The photograph spread around the world fast: it shows residents of the Pinheirinho favela in the state of São Paulo, donning helmets, shields and building barricades to resist an eviction order. Such events are not unusual in Brazil, though this one has attracted international attention.
Pinheirinho has been squatted for eight years, with no government effort to regularise the area or develop an adequate infrastructure. Home to roughly 6,000 people, the land belongs to a notorious financial market fraudster arrested in 2008. Spurred by Brazil's property development boom, the local administration has recently become active in pursuing the eviction, aided and abetted by judges who seemed to wish to make that happen as quickly as possible.
After that first picture publicised the evictions, the federal government promised to intervene by buying up the land and developing it for the squatters. On those grounds, a federal judge halted the eviction, only to be quickly overruled by another one, who declared it a state matter. The state judiciary then acted fast before the favelados' lawyers could react.
On Sunday, social networks were buzzing with reports of war-like scenes and tales of brutality, including a media ban and mobile phone block in the area and the rumoured detention of a federal representative and a senator who attempted to intervene (they later clarified they were not detained, but trying to negotiate). As many as seven deaths have been reported, including a baby, though none officially confirmed yet.
It was mostly thanks to social media that information about the evictions could be found. On Twitter, the #Pinheirinho hashtag became a top trending topic for a couple of hours. Throughout the day, Brazil's corporate media, which has historical ties to the party in power at both state and local level, reported the story in muted tones: headlines highlighted a TV van set on fire while paying less attention to people's houses in flames.
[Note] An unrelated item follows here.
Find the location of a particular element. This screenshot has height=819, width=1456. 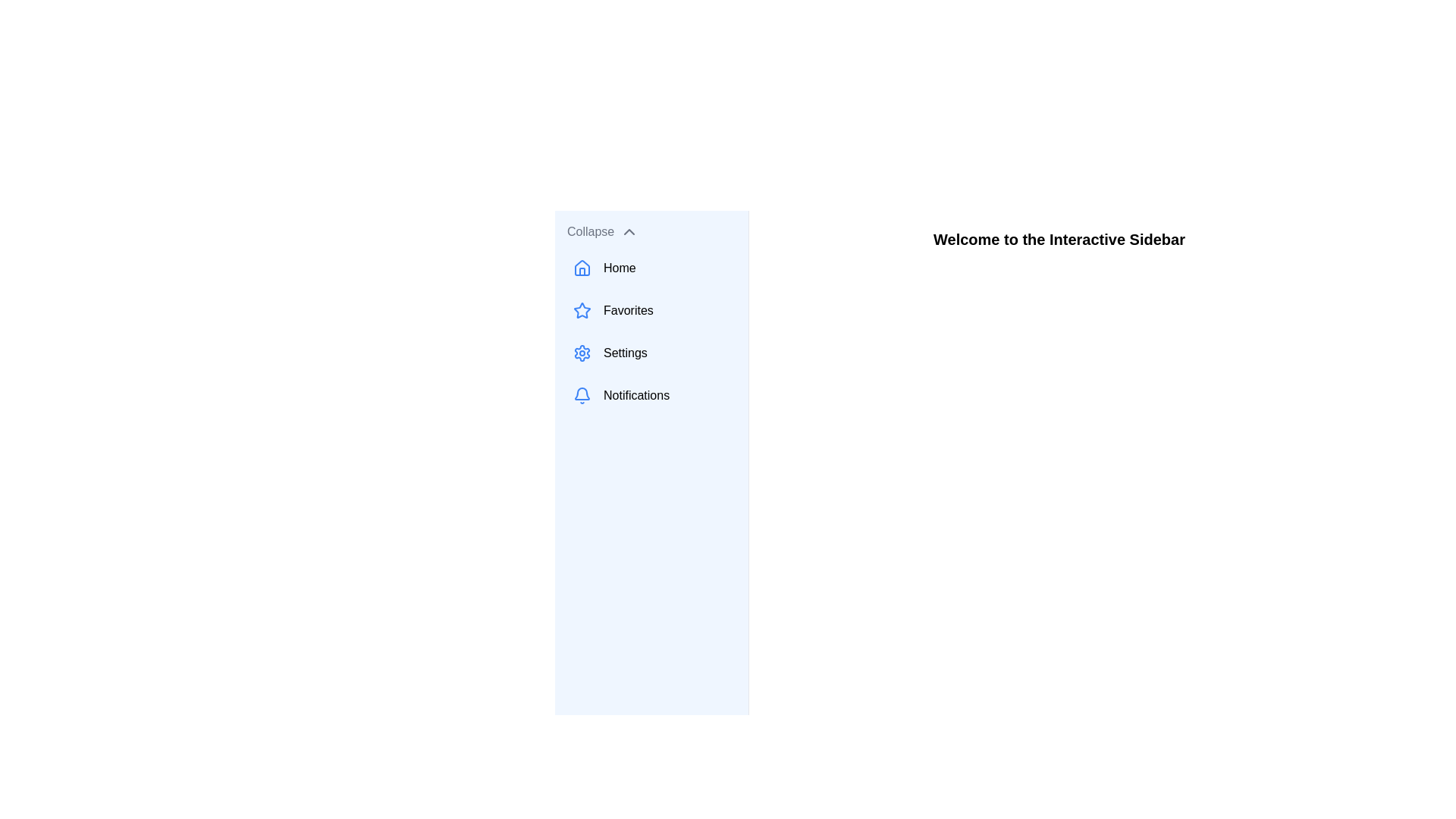

the prominently styled title or heading located near the top-right section of the main content area is located at coordinates (1058, 239).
In places like Iran and Egypt, social media has functioned as a tool against state control of information. In Brazil, it has helped bypass a monolithic private media sector, which is under-regulated and highly concentrated (90% of the industry is in the hands of 15 families). As other means of producing and circulating information became more readily available and a so-called "progressive blogosphere" developed, the country's corporate media, which gave space for the most aggressive opposition to the Lula and Rousseff administrations, began to lose credibility. The alternative outlets were vociferous in their condemnation of the São Paulo state government last Sunday, and rightly so. But elsewhere on the political left there are hints of double standards.
The larger picture behind the Pinheirinho story is Brazil's economic boom, in which construction and property are playing a growing role. This process was accelerated by Brazil being chosen as host of the 2014 World Cup and 2016 Olympics. A dossier produced by the National Co-ordination of World Cup Committees estimates that some 170,000 people around the country will be evicted owing to the sporting events (official numbers have never been announced). This ultimately means the state handing public areas – and those occupied by the poor – over to private developers while taxpayers bankroll the whole process. Perhaps the worst case so far has been in Rio, where evictions have been as authoritarian and unilateral as that of Pinheirinho, if not as spectacularly militarised. By comparison, voices on the left have been much slower in denouncing this.
The gargantuan developmentalism that characterises the left-leaning Rousseff government, with its emphasis on economic growth and quantitative indicators rather than participation, environmental protection and wealth redistribution, finds itself in a political impasse. This gigantism brings the government, even as it mobilises old anti-imperialist tropes, closer to big mining, agribusiness and construction interests and further from old allies like Brazil's landless workers movement.
Many on the left have found it hard to articulate a critique of those processes when they are not carried out by the political right. There are stirrings that suggest this may be changing, such as recent campaigns against Petrobrás (state oil company), Vale do Rio Doce (mining) and the building of the Belo Monte hydroelectric plant. They are small signs, so far still somewhat isolated, but it might be the start of something. If so, Pinheirinho could prove itself to be a lesson, an indictment and an inspiration.